Burly Mickey Thompson parlayed an insatiable love for tinkering and an aggressive nature into a fortune estimated at more than a million dollars. He also became one of the great men of speed. When he arrived last week on Utah's Bonneville Salt Flats, crew-cut Mick was talking at a clip sure to set speed records whether he did or not. He declared himself ready to establish some distance and endurance records, maybe a hot rod mark or two, and then be back later to wrest the world land-speed record from Craig Breedlove or Donald Campbell, regardless of which is recognized as holding it. As if that were not enough, Thompson was ecstatic about a front-engine racer which he believed would win next year's 500 in Indianapolis.

To prove he meant business, Mickey playfully took the controls of a sports car and zipped over the salt at 161.74 mph, fast enough to qualify him for a try at the record.
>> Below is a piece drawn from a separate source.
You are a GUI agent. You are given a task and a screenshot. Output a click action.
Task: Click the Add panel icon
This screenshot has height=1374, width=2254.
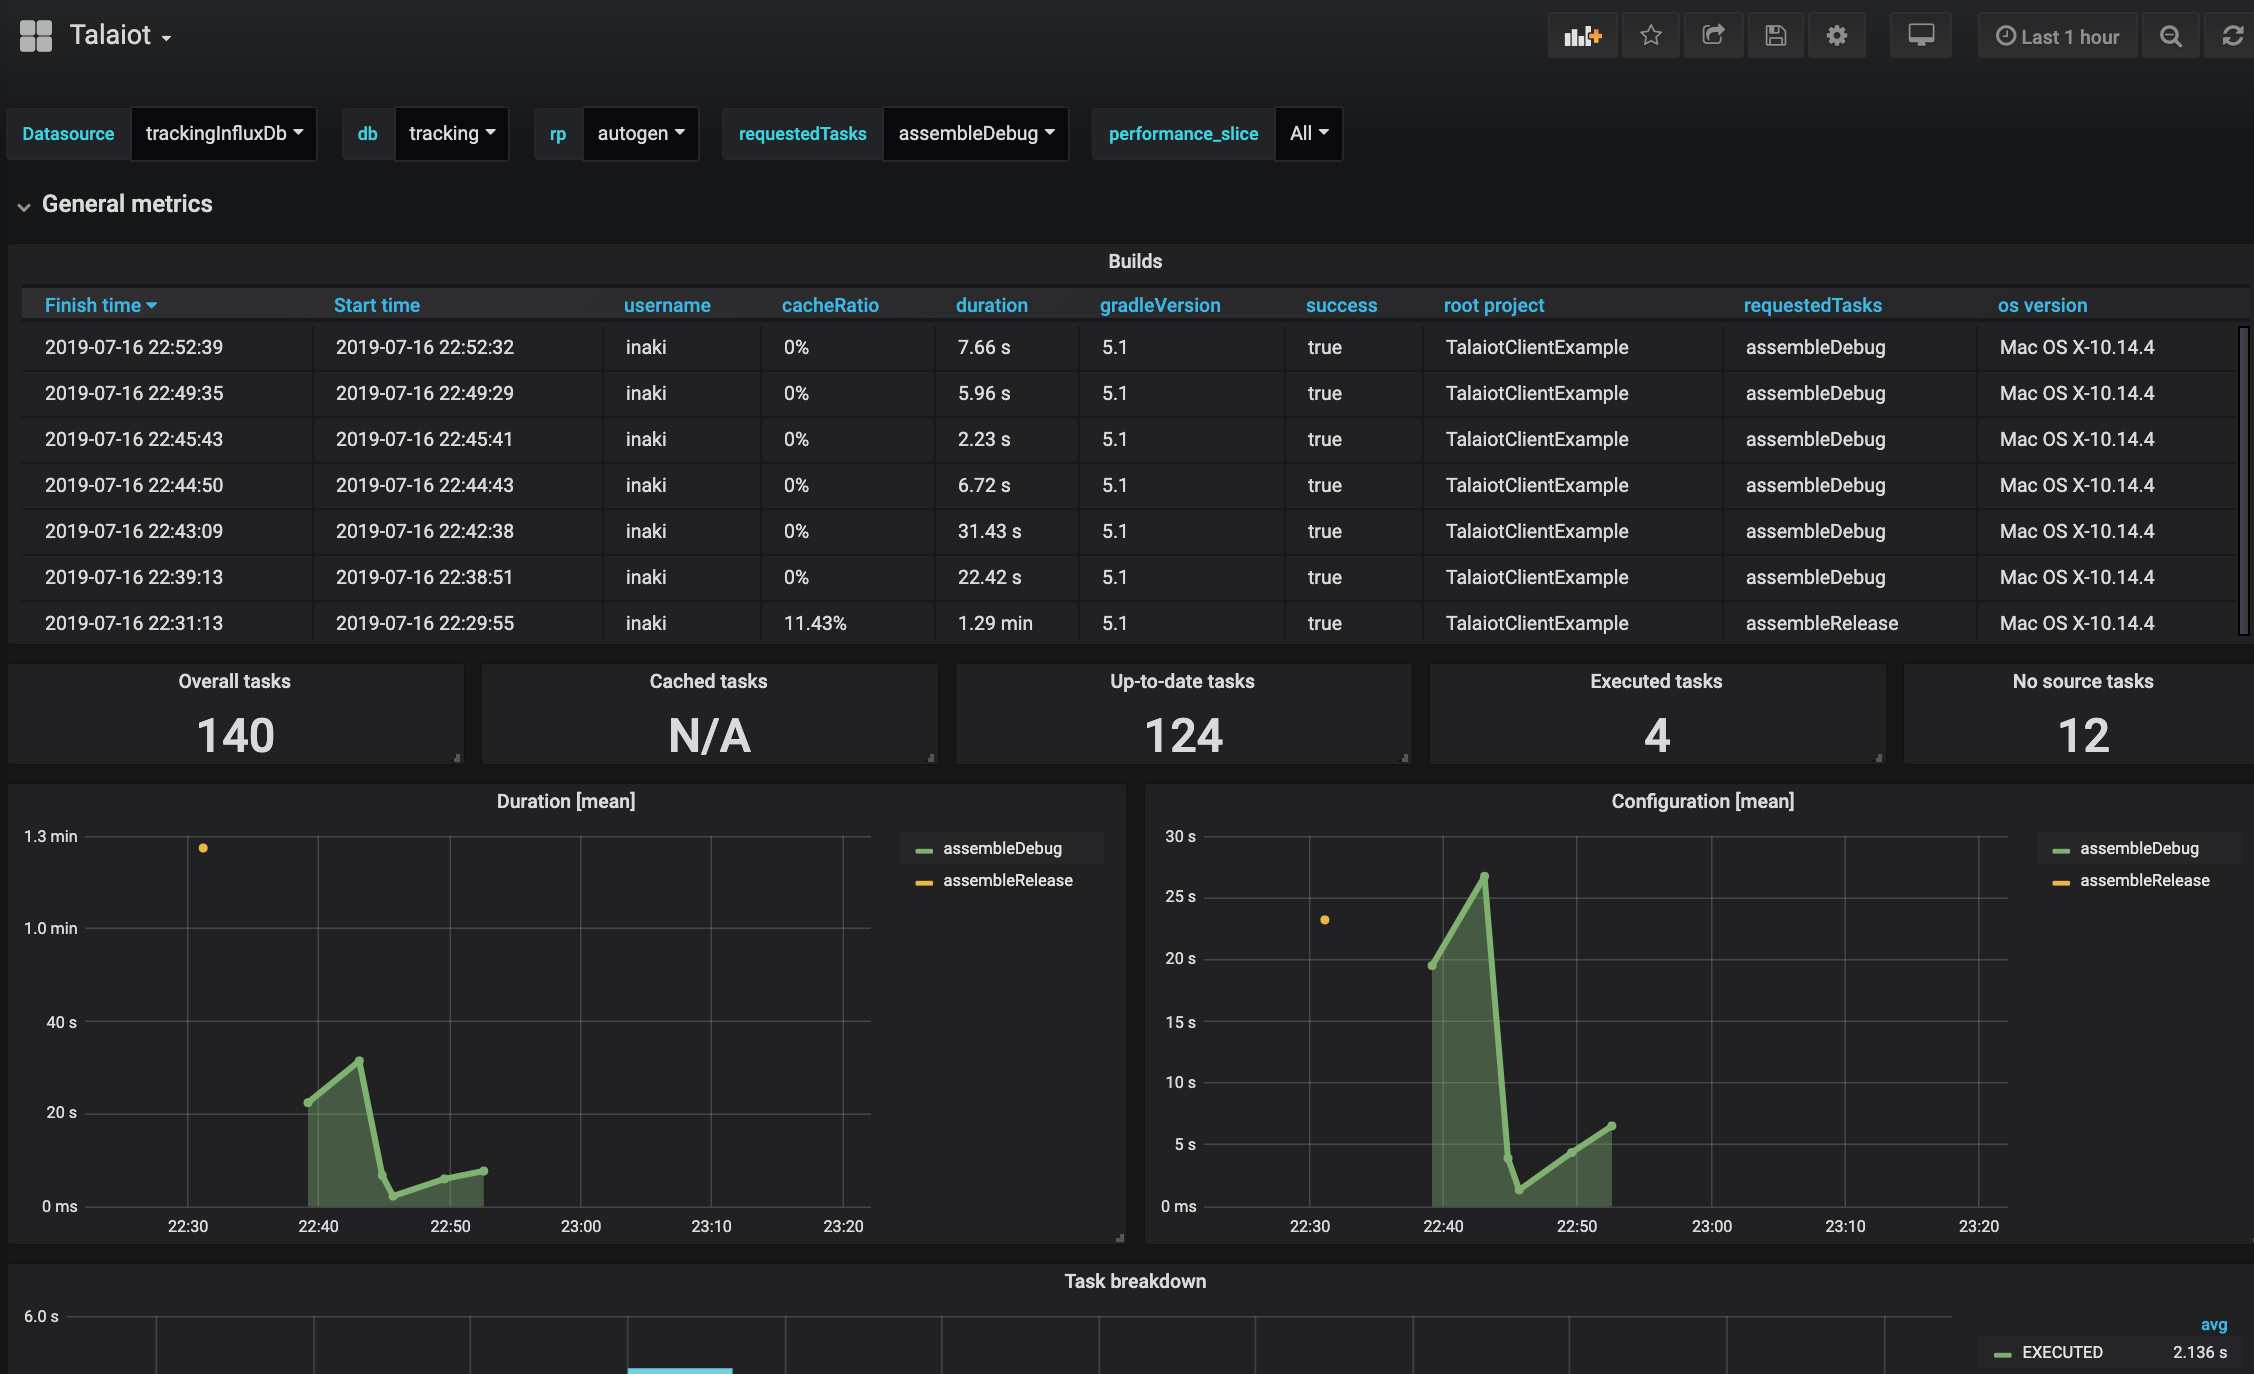(x=1582, y=36)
But before he could do that the 35-year-old Mickey suffered what was described as a "blackout." He was taken to a hospital, where doctors determined that he was the victim of a heart ailment.

His condition, the doctors said, is "satisfactory," but his driving career is "definitely over." That is a condition that Mickey himself will never come to regard as satisfactory.

ILLUSTRATION

THEY SAID IT

•Mike De John, ex-heavyweight, on Sonny Liston's managerial involvements: "They cut him four ways—up, down, deep and often."

•Arthur Modell, owner of the Cleveland Browns: "Sam Huff has made the Redskins' defense a respected threat rather than a passing thought."